▶ **Exercise objective**: The data must be given again exactly as written, with all images omitted.

▶ **The data**:
BEGIN

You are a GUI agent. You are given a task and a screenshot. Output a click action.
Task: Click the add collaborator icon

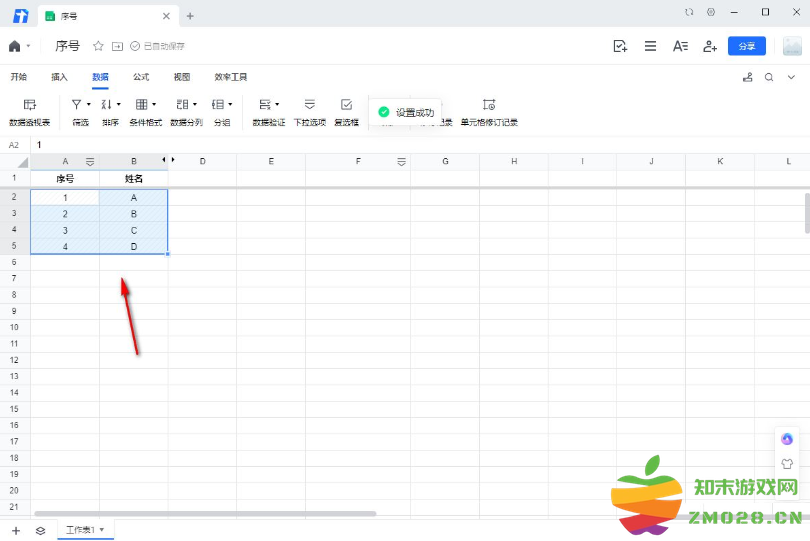tap(710, 46)
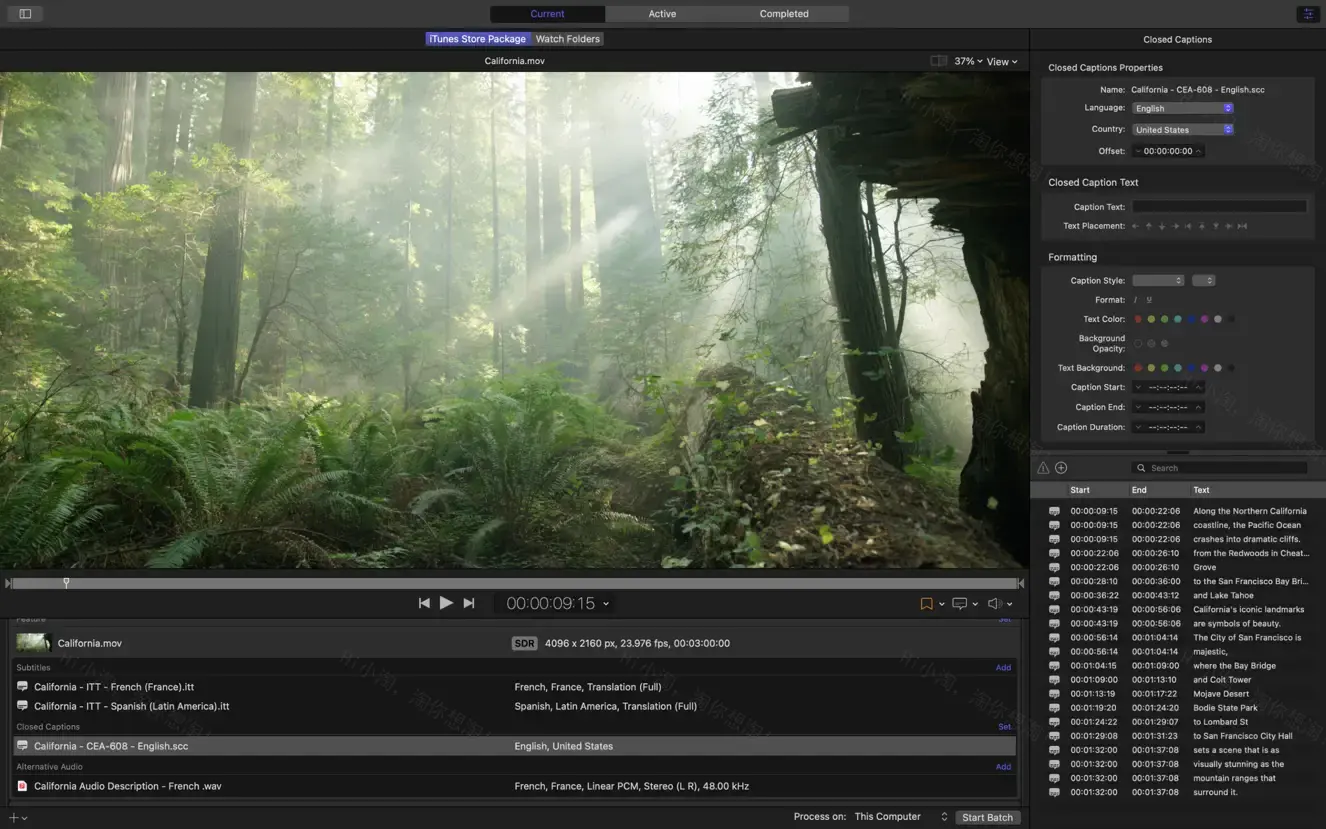The height and width of the screenshot is (829, 1326).
Task: Click the add caption plus icon
Action: [x=1059, y=467]
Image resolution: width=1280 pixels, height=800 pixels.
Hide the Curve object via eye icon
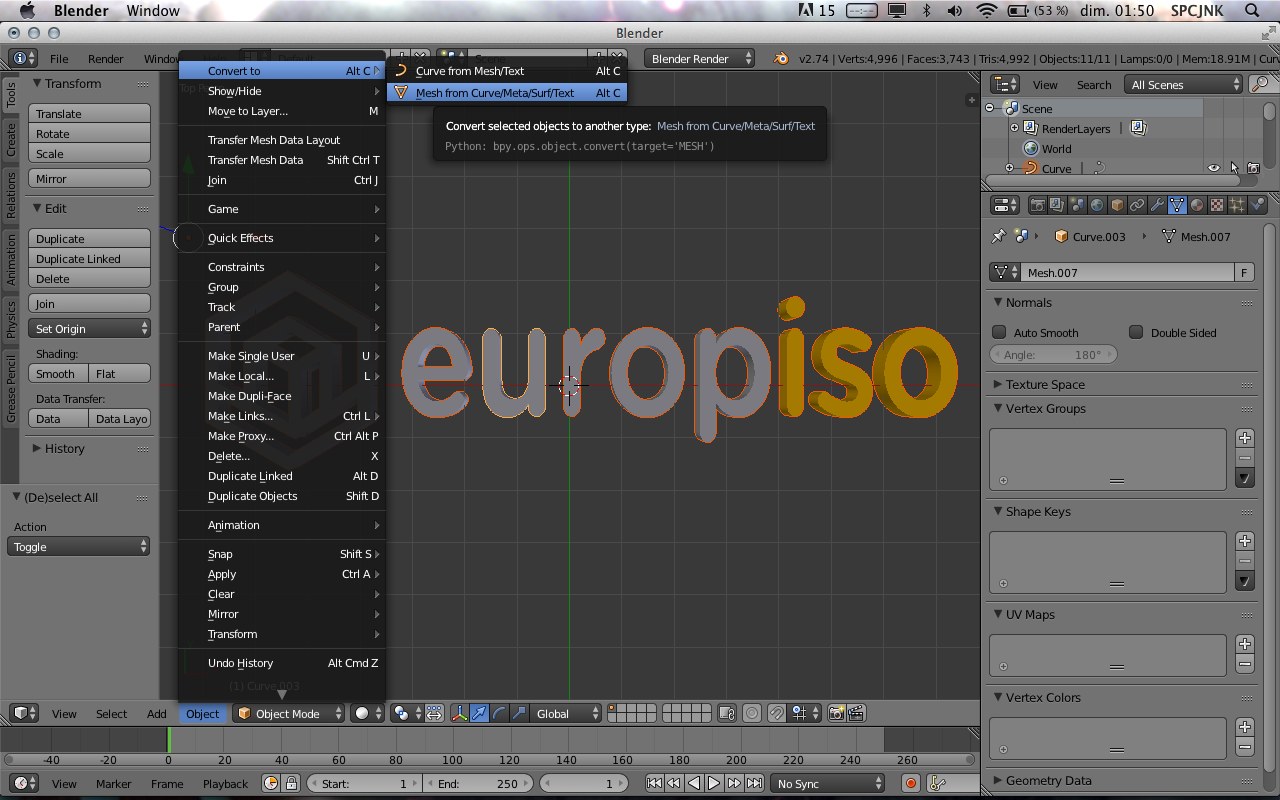1214,168
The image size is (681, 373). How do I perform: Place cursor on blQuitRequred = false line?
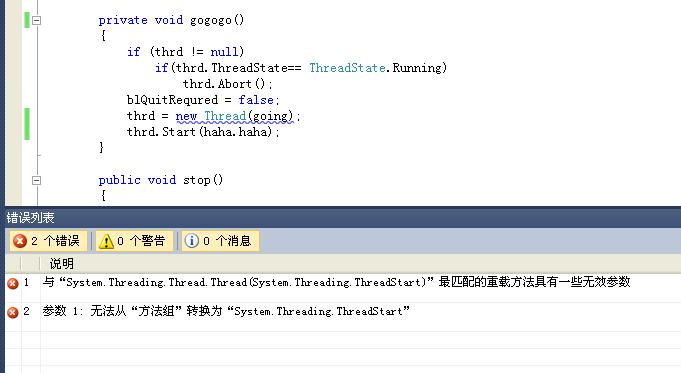[203, 100]
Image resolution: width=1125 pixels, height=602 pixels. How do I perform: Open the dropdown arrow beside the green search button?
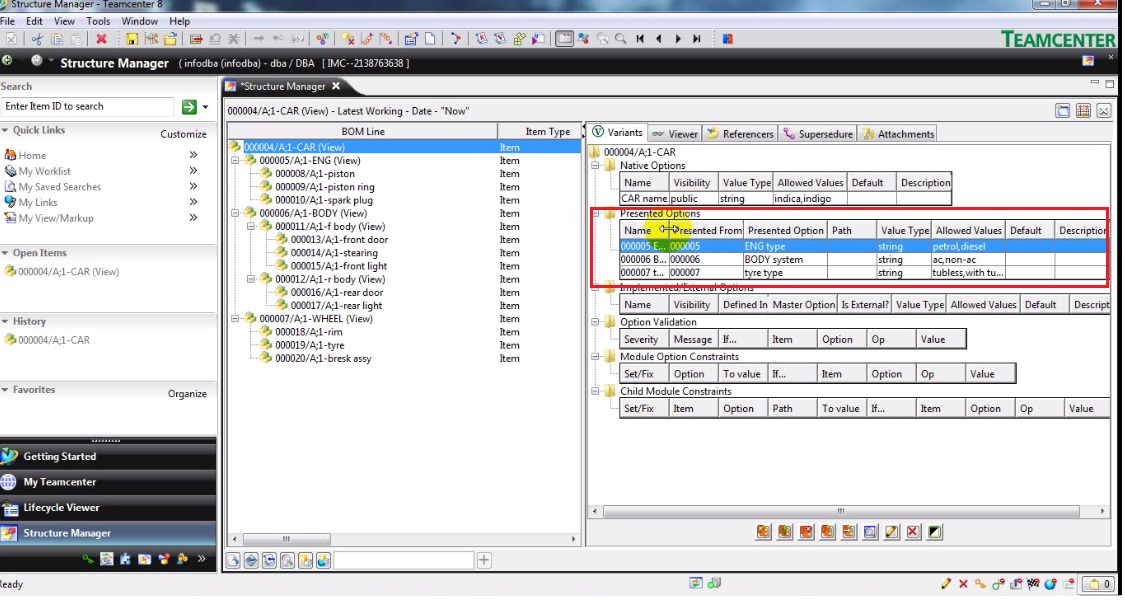pos(203,107)
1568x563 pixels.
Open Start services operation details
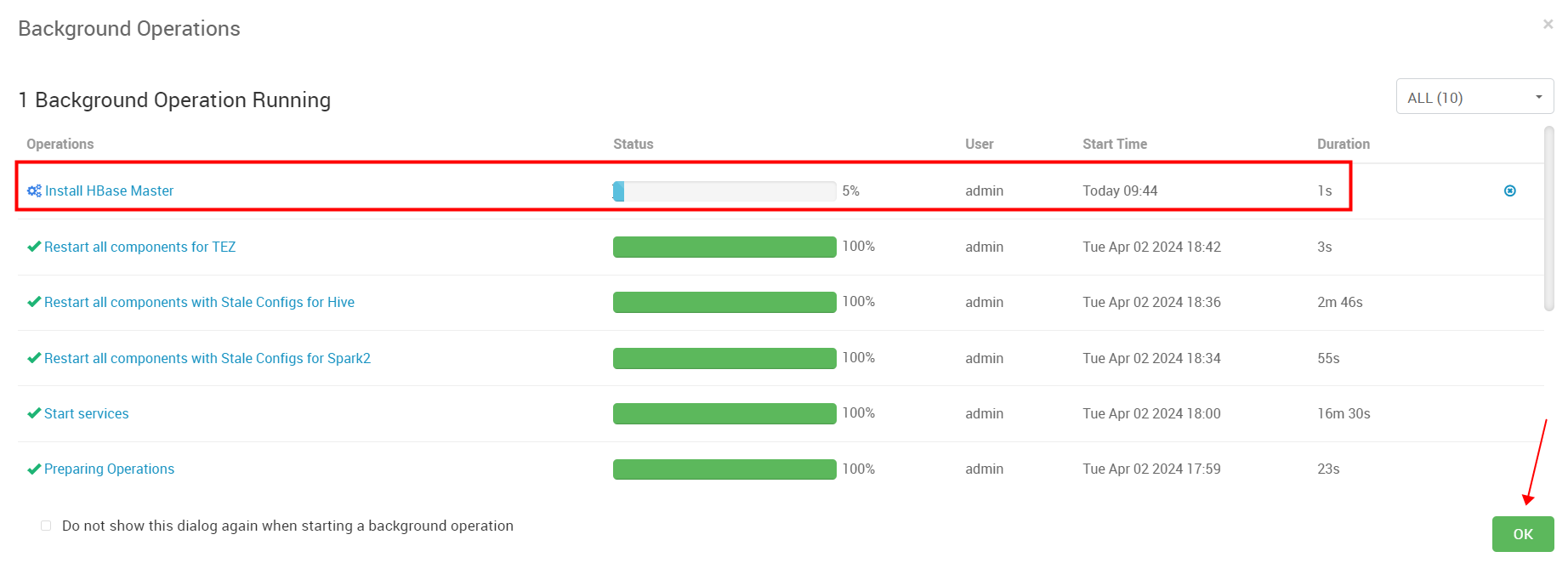point(86,413)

END

▶ **Answer space**:
You are a GUI agent. You are given a task and a screenshot. Output a click action.
Task: Click the add collaborator icon

tap(710, 46)
The height and width of the screenshot is (829, 1326).
Task: Click the add caption plus icon
Action: [x=1059, y=467]
Image resolution: width=1280 pixels, height=800 pixels.
Hide the Curve object via eye icon
1214,168
The image size is (681, 373). How do I perform: Place cursor on blQuitRequred = false line?
[203, 100]
Image resolution: width=1125 pixels, height=602 pixels. How do I perform: Open the dropdown arrow beside the green search button?
pos(203,107)
1568x563 pixels.
Open Start services operation details
point(86,413)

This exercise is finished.